■ **TASKS FOR THIS EXERCISE**:
A: Please print the passage of the Arizona arbitration article from "In 2008, SVR" up to and including "the Robson Entities.".
B: Name the four factors the Court of Appeals analyzed in the Arizona arbitration article.
C: Answer these from the Arizona arbitration article:
(i) In what year did the five entities sign the partnership agreement for SVR?
(ii) For how much did SVR sell the project in 2008?
(iii) How many causes of action did the complaint allege against the Defendants?

The Expansive Breadth and Scope of Arizona’s New Revised Uniform Arbitration Act

by Snell & Wilmer
Contact

Recently, the Arizona Court of Appeals determined that under the 2010 Arizona Revised Uniform Arbitration Act, A.R.S. §12-3001, et seq. (the AZ-RUAA), a contractual agreement to arbitrate extends to: (i) arbitration of claims arising out of a related contract that lacks an arbitration provision, (ii) non-contract claims so long as resolution of the claim requires reference to the contract, and (iii) non-signatories in certain circumstances. In addition, the Court of Appeals confirmed that arbitrators have the power under AZ-RUAA to appoint receivers and dissolve limited partnerships. Sun Valley Ranch 308 LP v. Robson, 648 Ariz. Adv. Rep. 42 (App. 2012). These holdings expand the scope of who can enforce arbitration provisions and the claims that are subject to arbitration under Arizona law, while confirming the broad powers of arbitrators.

Relevant Facts of the Case

In Sun Valley, five entities signed a partnership agreement for a limited partnership entitled Sun Valley Ranch 308 LP (SVR) in 2000. The partnership agreement contained an arbitration provision. Four of the five partners were entities owned or controlled by Steven Robson (the Robson Entities), and the fifth was a corporation named Englewood Properties, Inc. (Englewood). SVR subsequently contracted with one of the Robson Entities to construct the Sun Valley Ranch Apartments (the Construction Contract). Once the project was complete, SVR contracted with another, non-partner entity controlled by Steven Robson (the Management Company) to manage the project.

In 2008, SVR sold the project for $32 million. Not satisfied with the distributions made by SVR to the partners, Englewood hired a forensic accountant who opined that SVR owed Englewood an additional $2,578,034. Accordingly, Englewood, on behalf of itself and SVR, filed suit against Steven Robson, the Management Company and the Robson Entities (collectively, the Defendants). 

Procedural History

The complaint alleged 10 causes of action against the Defendants, including breach of contract, breach of the covenant of good faith and fair dealing, unjust enrichment, fraud and negligent misrepresentation, breach of fiduciary duty, dissolution and accounting, and piercing the corporate veil of the Robson Entities. 

In response to the complaint, the Defendants moved to compel arbitration of all the claims based on the arbitration clause in the partnership agreement. Englewood objected to the motion, arguing that the arbitration clause did not apply to all of the claims, did not apply to all of the Defendants (some of whom were not parties to the partnership agreement), and that an arbitrator lacked the authority to grant Englewood the relief it requested (i.e., dissolution of the partnership and the appointment of a receiver). The trial court agreed with Englewood and denied the motion. The Defendants appealed, and the Court of Appeals reversed.

The Court of Appeal’s Opinion

On appeal, the Court of Appeals first disposed of Englewood’s argument that the trial court could not compel arbitration of claims arising out of the Construction Contract because the Construction Contract lacked an arbitration provision. Although the Construction Contract lacked an arbitration provision, the Court of Appeals concluded that the arbitration provision in the partnership agreement applied. Analyzing the following four factors: (1) whether the agreements incorporate or reference each other; (2) whether the agreements are dependent on each other or relate to the same subject matter; (3) whether the arbitration clause specifically excludes certain claims; and (4) whether the agreements are executed closely in time and by the same parties, the Court of Appeals concluded that because the Construction Contract was sufficiently related to the partnership agreement and the arbitration provision in the partnership agreement was sufficiently broad, the arbitration clause in the partnership agreement controlled. Sun Valley, 648 Ariz. Adv. Rep. 42, *8 (quoting Consol. Brokers, Ins. Servs., Inc. v. Pan-Am Assurance Co., 427 F. Supp. 2d 1074, 1082 (D. Kan. 2006)). Thus, even though most of the claims asserted by Englewood arose out of the Construction Contract, those claims could be compelled to arbitration based on the arbitration clause in the partnership agreement.

■ **DATA ENTRIES**:
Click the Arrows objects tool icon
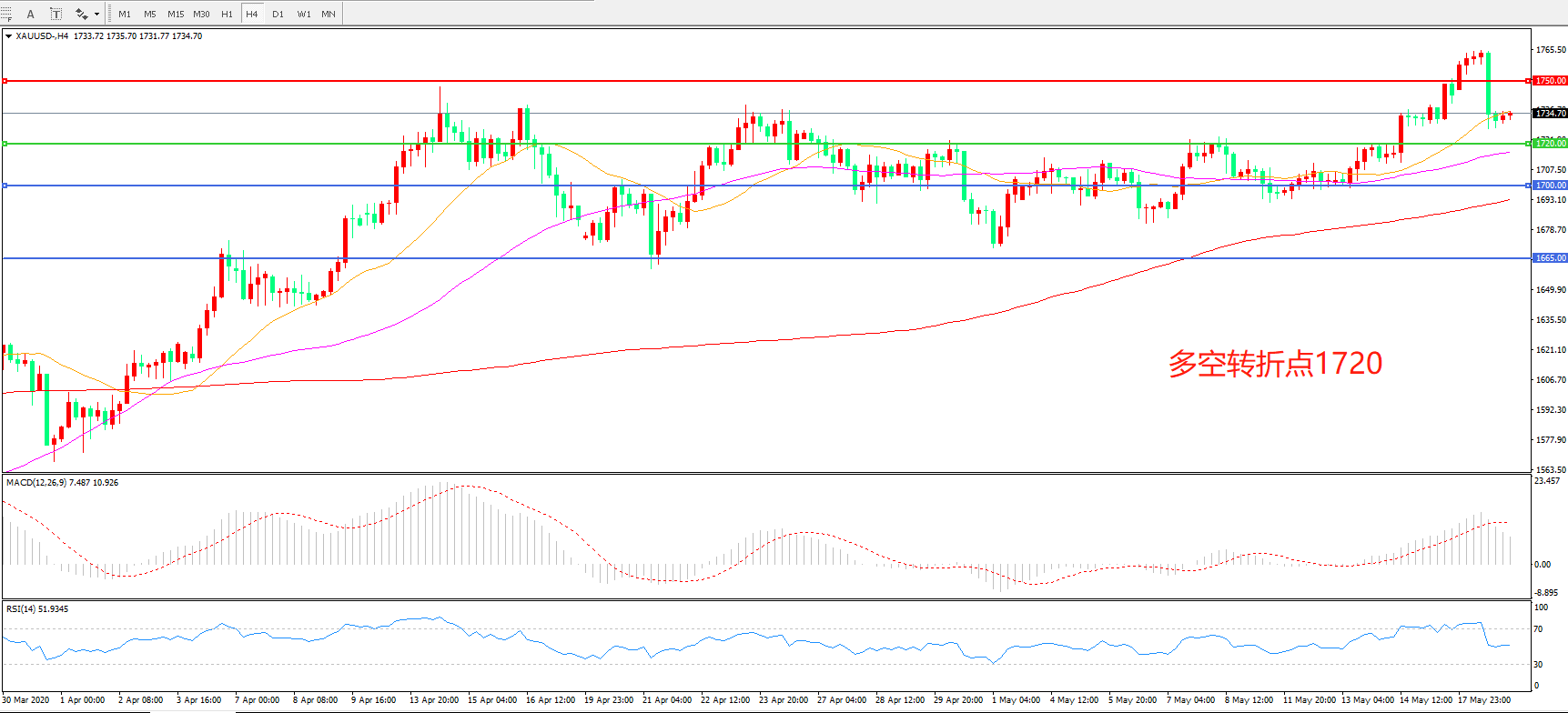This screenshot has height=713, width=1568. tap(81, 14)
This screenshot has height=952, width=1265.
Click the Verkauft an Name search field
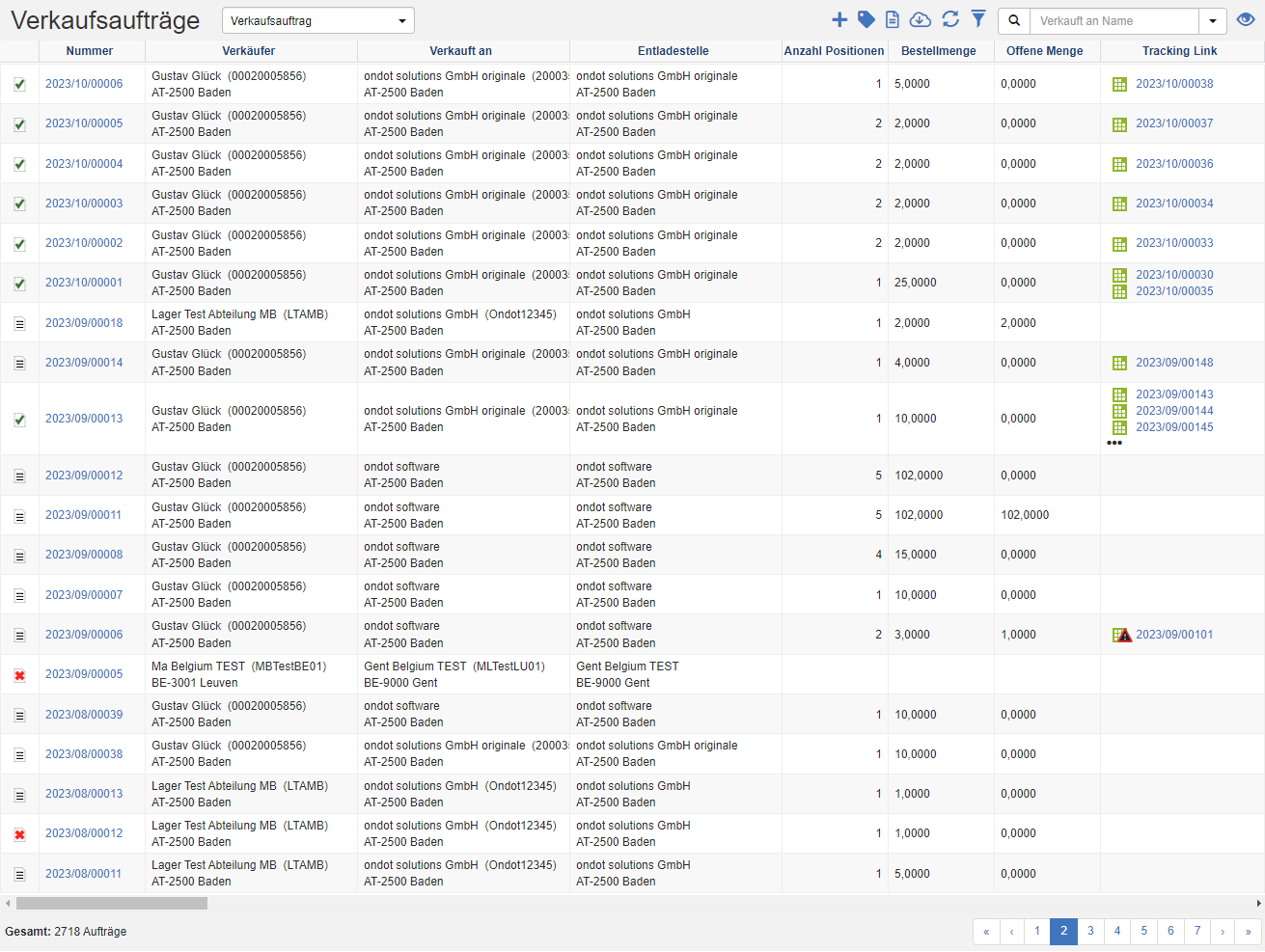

==

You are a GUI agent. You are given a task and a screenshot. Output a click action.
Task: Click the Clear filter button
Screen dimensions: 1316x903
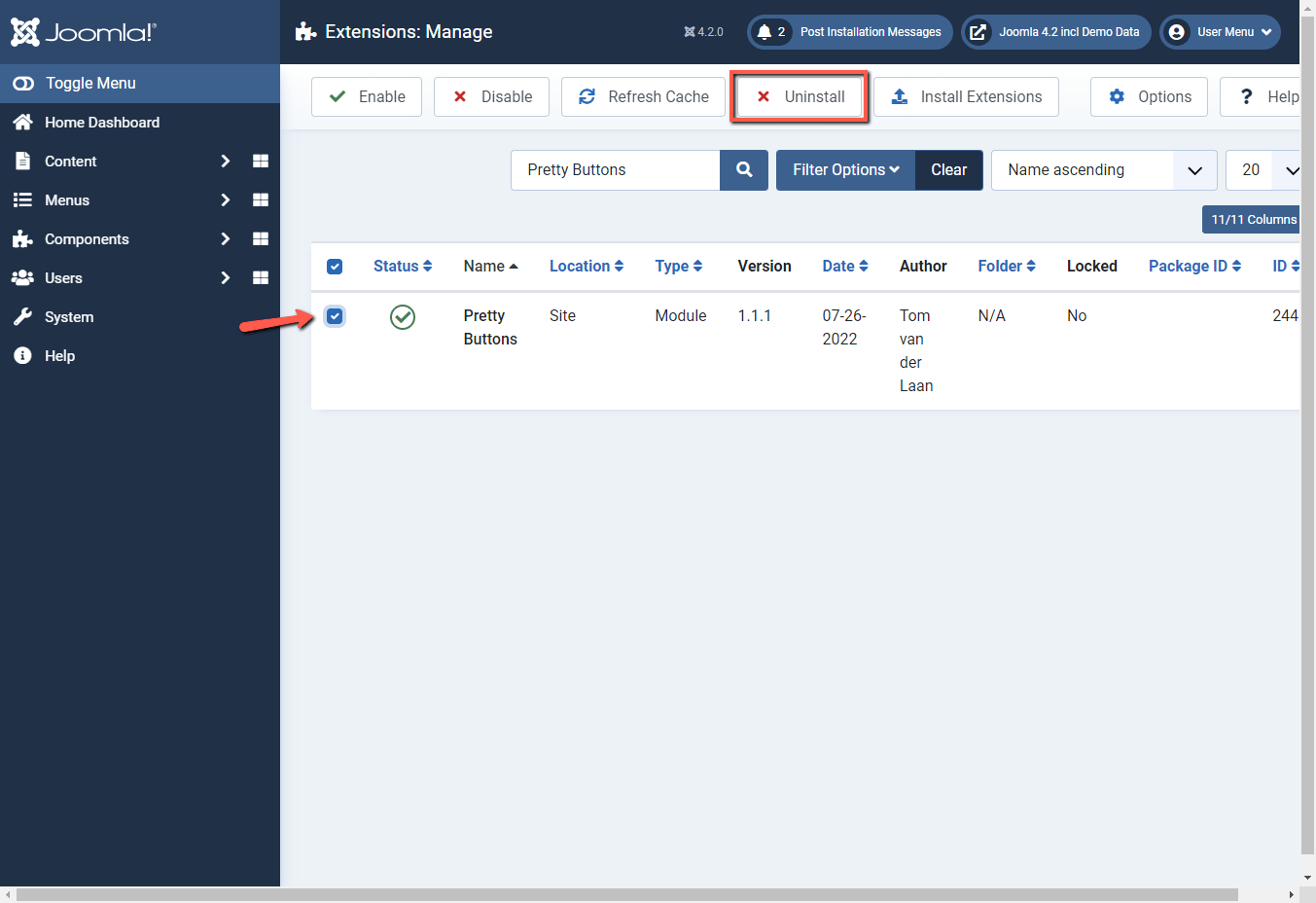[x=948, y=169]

■ **EXERCISE ANSWERS**:
A:
In 2008, SVR sold the project for $32 million. Not satisfied with the distributions made by SVR to the partners, Englewood hired a forensic accountant who opined that SVR owed Englewood an additional $2,578,034. Accordingly, Englewood, on behalf of itself and SVR, filed suit against Steven Robson, the Management Company and the Robson Entities (collectively, the Defendants). 

Procedural History

The complaint alleged 10 causes of action against the Defendants, including breach of contract, breach of the covenant of good faith and fair dealing, unjust enrichment, fraud and negligent misrepresentation, breach of fiduciary duty, dissolution and accounting, and piercing the corporate veil of the Robson Entities.

B:
(1) Whether the agreements incorporate or reference each other
(2) Whether the agreements are dependent on each other or relate to the same subject matter
(3) Whether the arbitration clause specifically excludes certain claims
(4) Whether the agreements are executed closely in time and by the same parties

C:
(i) 2000
(ii) $32 million
(iii) 10